The Times discloses that the project had a budget of $100,000, but adds that it “was likely too small to have a significant effect on the race.” A Democratic operative concurs, telling the Times that “it was impossible that a $100,000 operation had an impact.”
The Alabama Senate race cost $51 million. If it was impossible for a $100,000 New Knowledge operation to affect a 2017 state election, then how could a comparable—perhaps even less expensive—Russian operation possibly impact a $2.4 billion US presidential election in 2016?
On top of straining credulity, fixating on barely detectable and trivial social-media content also downplays myriad serious issues. As the journalist Ari Berman has tirelessly pointed out, the 2016 election was “the first presidential contest in 50 years without the full protections of the [Voting Rights Act],” one that was conducted amid “the greatest rollback of voting rights since the act was passed” in 1965. Rather than ruminating over whether they were duped by Russian clickbait, reporters who have actually spoken to black Midwest voters have found that political disillusionment amid stagnant wages, high inequality, and pervasive police brutality led many to stay home.
And that leads us to perhaps a key reason why elites in particular are so fixated on the purported threat of Russian meddling: It deflects attention from their own failures, and the failings of the system that grants them status as elites. During the campaign, corporate media outlets handed Donald Trump billions of dollars worth of air time because, in the words of the now ousted CBS exec Les Moonves: “It may not be good for America, but it’s damn good for CBS…. The money’s rolling in and this is fun.” Not wanting to interrupt the fun, these outlets have every incentive to breathlessly cover Russiagate and amplify comparisons of stolen Democratic Party e-mails and Russian social-media posts to Pearl Harbor, 9/11, Kristallnacht, and “cruise missiles.”

* _COLLECTED MATERIAL_:
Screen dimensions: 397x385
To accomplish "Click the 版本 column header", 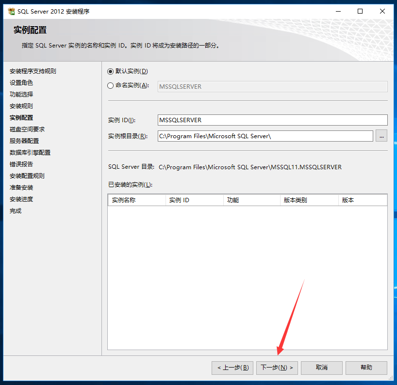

* _REQUIREMENT A_: Retype the passage from the election-meddling article starting with "On top of straining" and going on through "to stay home.".
* _REQUIREMENT B_: Pick up the article on Russian election meddling and media coverage after its final sentence and continue it.

* _OUTPUT A_:
On top of straining credulity, fixating on barely detectable and trivial social-media content also downplays myriad serious issues. As the journalist Ari Berman has tirelessly pointed out, the 2016 election was “the first presidential contest in 50 years without the full protections of the [Voting Rights Act],” one that was conducted amid “the greatest rollback of voting rights since the act was passed” in 1965. Rather than ruminating over whether they were duped by Russian clickbait, reporters who have actually spoken to black Midwest voters have found that political disillusionment amid stagnant wages, high inequality, and pervasive police brutality led many to stay home.

* _OUTPUT B_:
Having lost the presidential election to a reality TV host, the Democratic Party leadership is arguably the most incentivized to capitalize on the Russia panic. They continue to oblige. Like clockwork, former Clinton campaign manager Robby Mook seized on the new Senate studies to warn that “Russian operatives will try to divide Democrats again in the 2020 primary, making activists unwitting accomplices.” By “unwitting accomplices,” Mook is presumably referring to the progressive Democrats who have protested the DNC leadership’s collusion with the Clinton campaign and bias against Bernie Sanders in the 2016 primary. Mook is following a now familiar Democratic playbook: blaming Russia for the consequences of the party elite’s own actions. When an uproar arose over Trump campaign data firm Cambridge Analytica in early 2018, Hillary Clinton was quoted posing what she dubbed the “real question”: “How did the Russians know how to target their messages so precisely to undecided voters in Wisconsin, or Michigan, or Pennsylvania?”
In fact, the Russians spent a grand total of $3,102 in these three states, with the majority of that paltry sum not even during the general election but during the primaries, and the majority of the ads were not even about candidates but about social issues. The total number of times ads were targeted at Wisconsin (54), Michigan (36), Pennsylvania (25) combined is less than the 152 times that ads were targeted at the blue state of New York. Wisconsin and Michigan also happen to be two states that Clinton infamously, and perilously, avoided visiting in the campaign’s final months.
The utility of Russia-baiting goes far beyond absolving elites of responsibility for their own failures. Hacked documents have recently revealed that a UK-government charity has waged a global propaganda operation in the name of “countering Russian disinformation.” The project, known as the Integrity Initiative, is run by military intelligence officials with funding from the British Foreign Office and other government sources, including the US State Department and NATO. It works closely with “clusters” of sympathetic journalists and academics across the West, and has already been outed for waging a social-media campaign against Labour leader Jeremy Corbyn. The group’s Twitter account promoted articles that painted Corbyn as a “useful idiot” in support of “the Kremlin cause”; criticized his communications director, Seumas Milne, for his alleged “work with the Kremlin agenda”; and said, “It’s time for the Corbyn left to confront its Putin problem.”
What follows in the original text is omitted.